## Task goal
Copy out the lines below exactly, from the line containing "Click the Your Name input field" through the line containing "Looking at the screenshot, I should tap(405, 364).", both included.
+++ Rows
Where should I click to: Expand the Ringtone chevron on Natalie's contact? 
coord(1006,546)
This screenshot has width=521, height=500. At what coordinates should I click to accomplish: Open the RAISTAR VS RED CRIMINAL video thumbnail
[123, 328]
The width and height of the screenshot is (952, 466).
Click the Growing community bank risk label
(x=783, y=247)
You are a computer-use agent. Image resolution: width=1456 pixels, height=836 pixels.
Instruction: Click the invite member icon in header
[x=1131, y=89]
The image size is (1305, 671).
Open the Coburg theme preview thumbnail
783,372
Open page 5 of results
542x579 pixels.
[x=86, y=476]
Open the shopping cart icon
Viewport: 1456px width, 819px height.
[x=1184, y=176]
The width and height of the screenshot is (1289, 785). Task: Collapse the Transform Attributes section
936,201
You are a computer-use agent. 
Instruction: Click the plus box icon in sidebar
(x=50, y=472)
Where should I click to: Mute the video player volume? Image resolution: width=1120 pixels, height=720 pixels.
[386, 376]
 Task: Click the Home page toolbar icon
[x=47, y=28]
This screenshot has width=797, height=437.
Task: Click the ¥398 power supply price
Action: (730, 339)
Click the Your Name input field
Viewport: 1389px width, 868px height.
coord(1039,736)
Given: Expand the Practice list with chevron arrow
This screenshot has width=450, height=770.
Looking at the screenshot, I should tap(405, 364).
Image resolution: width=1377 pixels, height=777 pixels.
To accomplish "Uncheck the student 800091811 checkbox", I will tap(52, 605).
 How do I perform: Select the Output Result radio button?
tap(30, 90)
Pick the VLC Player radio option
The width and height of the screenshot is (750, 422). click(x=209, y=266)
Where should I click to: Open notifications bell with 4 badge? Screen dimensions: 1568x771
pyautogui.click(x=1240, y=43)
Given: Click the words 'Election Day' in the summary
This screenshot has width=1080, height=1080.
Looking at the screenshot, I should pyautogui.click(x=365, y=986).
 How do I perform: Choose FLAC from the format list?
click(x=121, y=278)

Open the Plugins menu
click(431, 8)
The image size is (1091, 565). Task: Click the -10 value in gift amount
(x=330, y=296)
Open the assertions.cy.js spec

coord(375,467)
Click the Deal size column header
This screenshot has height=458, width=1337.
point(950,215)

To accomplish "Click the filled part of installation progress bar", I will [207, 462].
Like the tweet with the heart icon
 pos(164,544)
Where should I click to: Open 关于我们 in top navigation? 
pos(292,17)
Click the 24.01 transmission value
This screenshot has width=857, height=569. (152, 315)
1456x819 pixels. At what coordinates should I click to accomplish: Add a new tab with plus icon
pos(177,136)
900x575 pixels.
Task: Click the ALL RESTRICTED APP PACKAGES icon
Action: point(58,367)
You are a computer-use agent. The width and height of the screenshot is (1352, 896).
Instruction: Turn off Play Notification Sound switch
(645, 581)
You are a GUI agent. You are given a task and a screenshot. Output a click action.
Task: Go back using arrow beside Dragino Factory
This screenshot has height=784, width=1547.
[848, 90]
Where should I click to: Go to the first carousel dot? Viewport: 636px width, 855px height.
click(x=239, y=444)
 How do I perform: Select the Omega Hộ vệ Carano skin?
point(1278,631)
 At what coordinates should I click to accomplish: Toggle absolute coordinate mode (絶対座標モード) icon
++++++
## Written response
Click the Your Name input field
Viewport: 1389px width, 868px height.
coord(1039,736)
Given: Expand the Practice list with chevron arrow
This screenshot has width=450, height=770.
Looking at the screenshot, I should tap(405, 364).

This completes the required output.